**Extracted records**:

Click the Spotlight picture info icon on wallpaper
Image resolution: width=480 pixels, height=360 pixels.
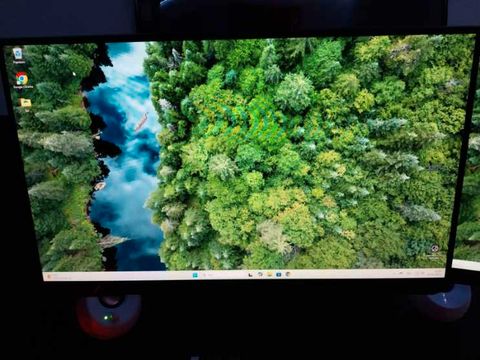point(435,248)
==
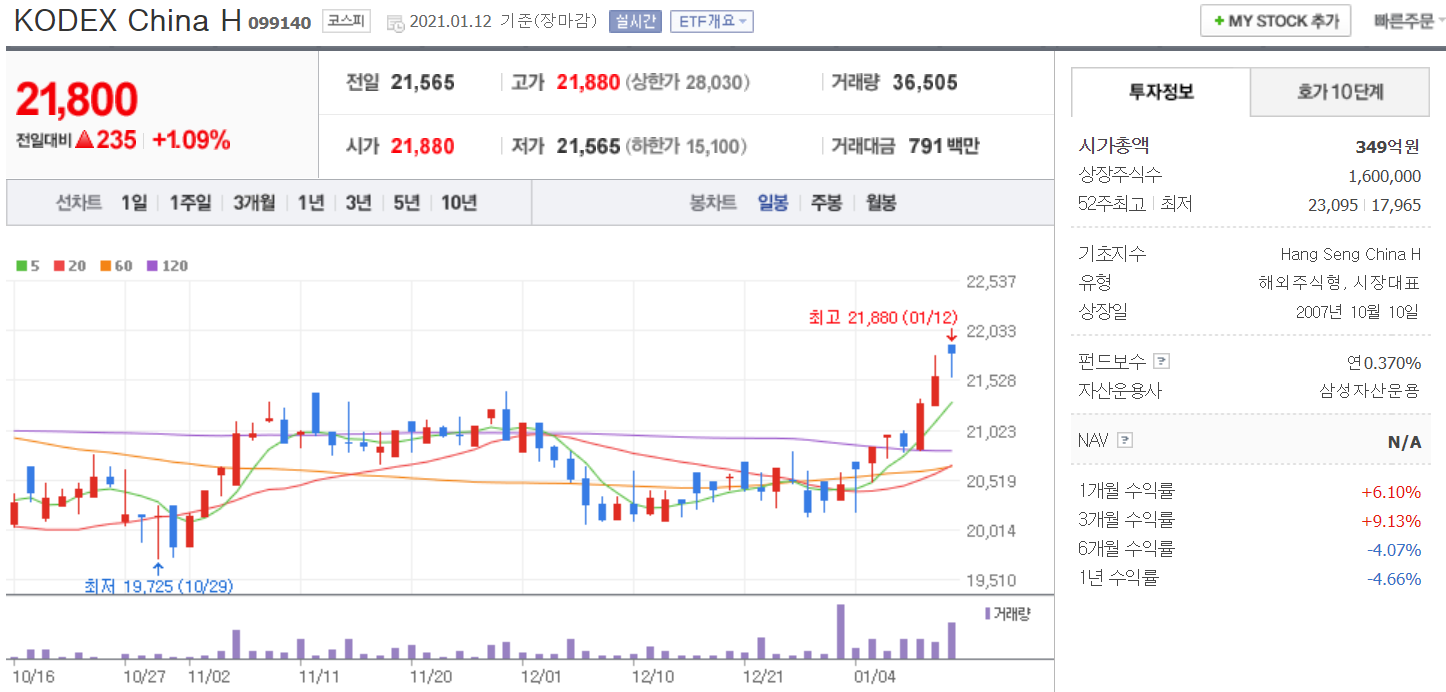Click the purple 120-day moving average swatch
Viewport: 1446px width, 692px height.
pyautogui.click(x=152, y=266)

**What you should do**: Can you update everything from "Click the Spotlight" down to "point(435,248)" by replacing "wallpaper" with "desktop background" and keeping the rest unchanged? Give back only those lines, without the pictures.

**Expected output**:
Click the Spotlight picture info icon on desktop background
Image resolution: width=480 pixels, height=360 pixels.
point(435,248)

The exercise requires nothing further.